§ **Task item**: Write out every line below again exactly as it stands, skipping each image.

:: Records shown

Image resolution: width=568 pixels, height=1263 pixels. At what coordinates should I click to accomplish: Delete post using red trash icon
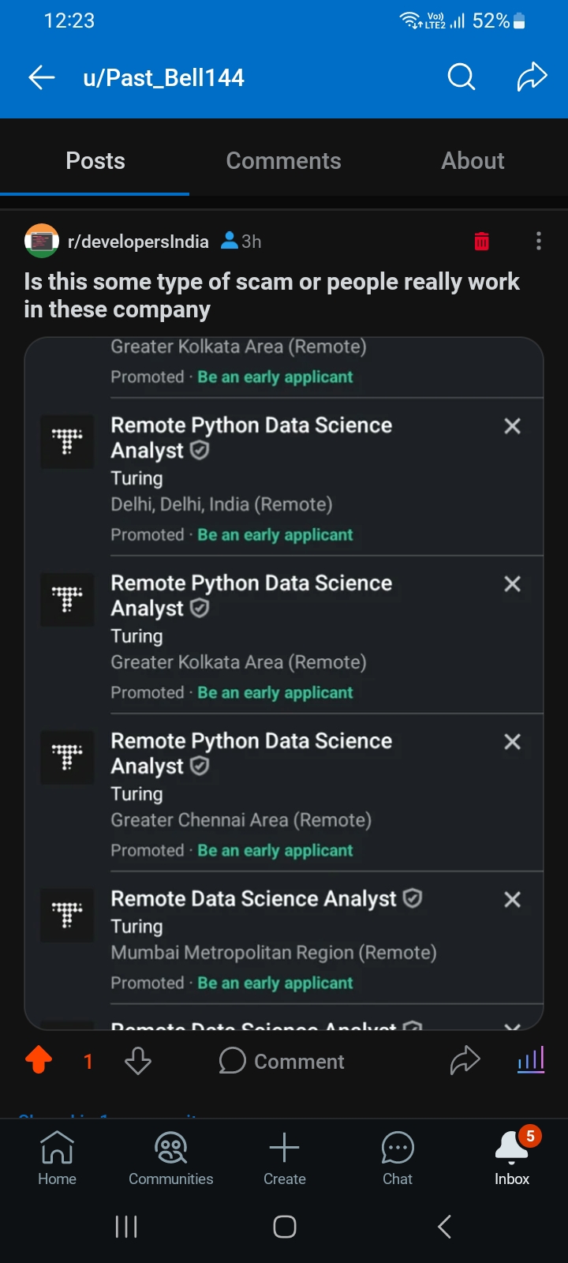481,242
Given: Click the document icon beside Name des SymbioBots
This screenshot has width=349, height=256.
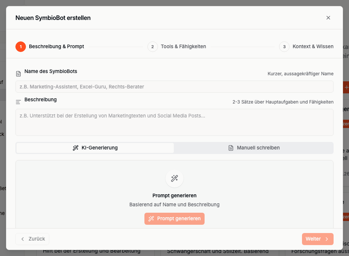Looking at the screenshot, I should (x=18, y=74).
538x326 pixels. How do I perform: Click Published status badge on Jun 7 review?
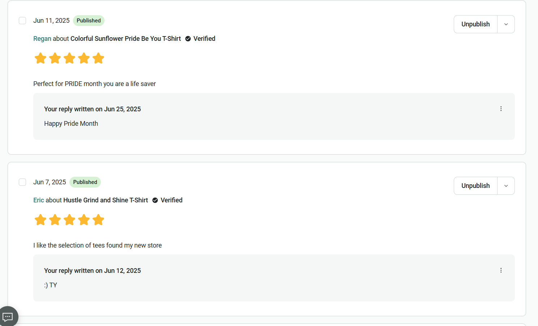[x=85, y=182]
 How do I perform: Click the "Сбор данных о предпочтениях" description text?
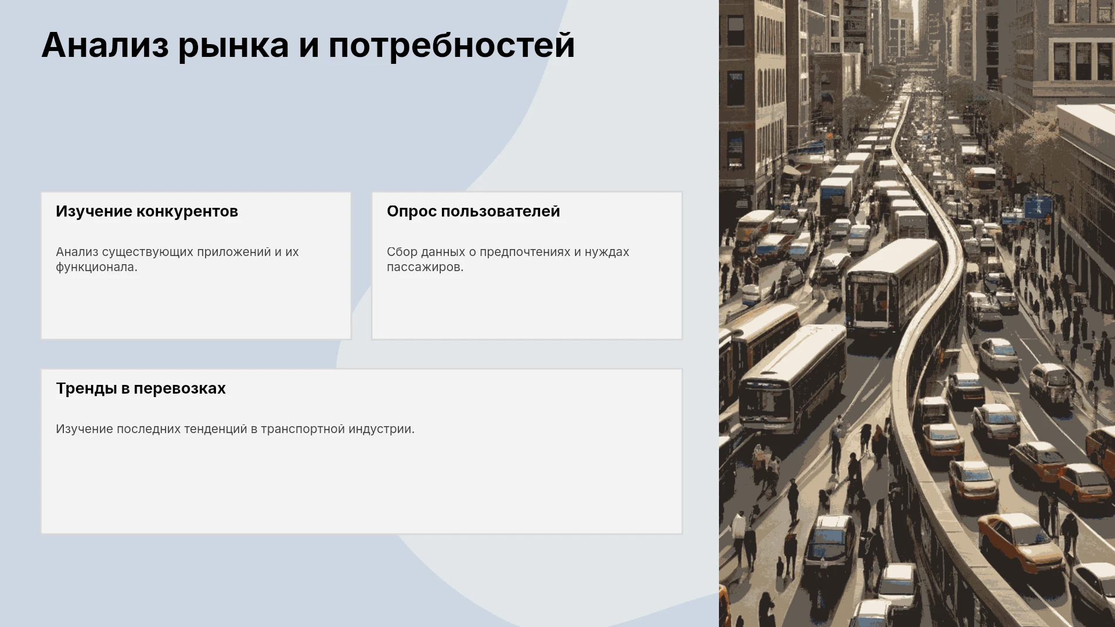click(x=508, y=260)
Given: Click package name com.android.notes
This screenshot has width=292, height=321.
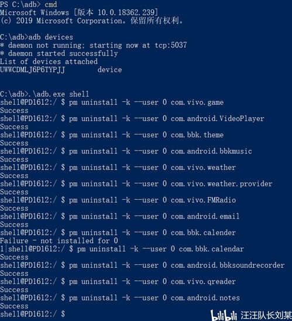Looking at the screenshot, I should (x=205, y=298).
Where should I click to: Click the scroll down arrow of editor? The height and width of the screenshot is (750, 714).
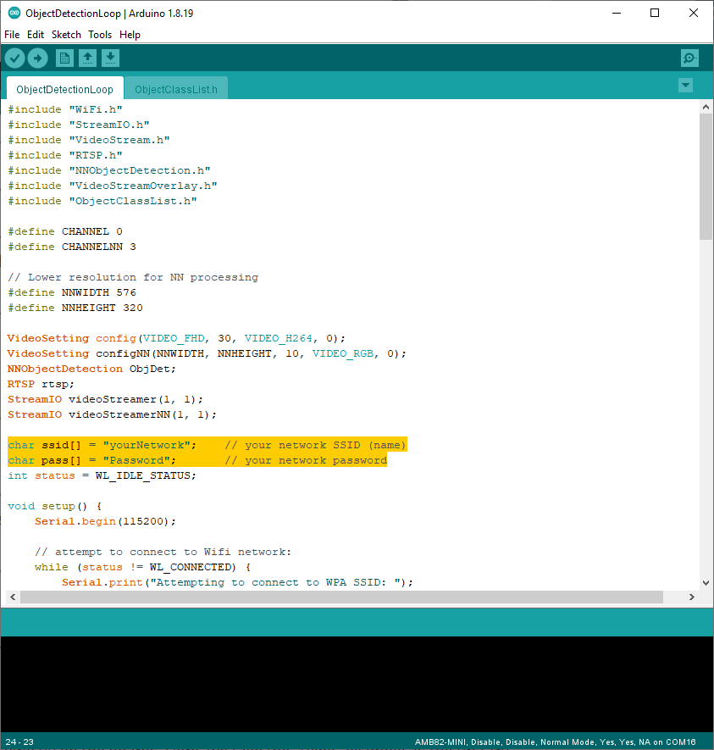coord(706,582)
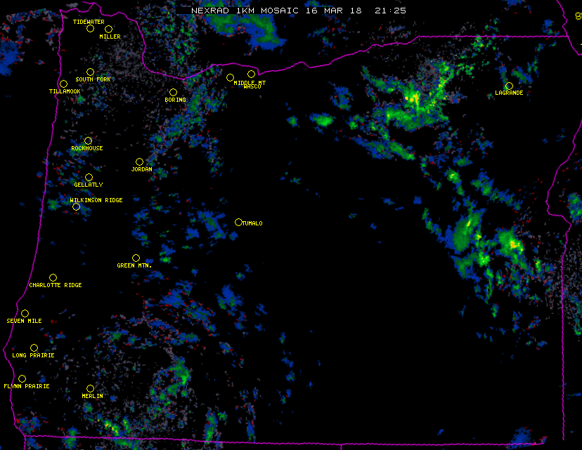
Task: Click the Long Prairie label text
Action: [x=33, y=355]
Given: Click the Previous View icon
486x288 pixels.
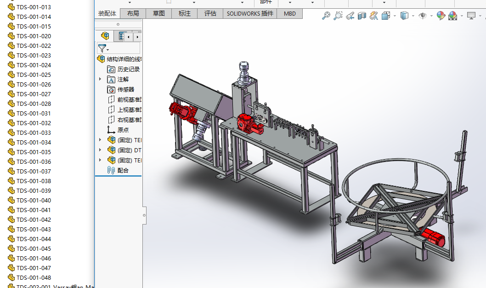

::::

§ **Solution for this problem**:
Image resolution: width=568 pixels, height=1263 pixels. At what coordinates should I click to accomplish: Delete post using red trash icon
481,242
Given: Click the document icon beside Name des SymbioBots
This screenshot has width=349, height=256.
Looking at the screenshot, I should (x=18, y=74).
538x326 pixels. How do I perform: Click Published status badge on Jun 7 review?
[x=85, y=182]
 How do I perform: Click the "Сбор данных о предпочтениях" description text?
click(x=508, y=260)
Given: Click package name com.android.notes
This screenshot has width=292, height=321.
Looking at the screenshot, I should (x=205, y=298).
Where should I click to: Click the scroll down arrow of editor? The height and width of the screenshot is (750, 714).
coord(706,582)
Task: Click the Long Prairie label text
Action: [x=33, y=355]
Given: Click the Previous View icon
486x288 pixels.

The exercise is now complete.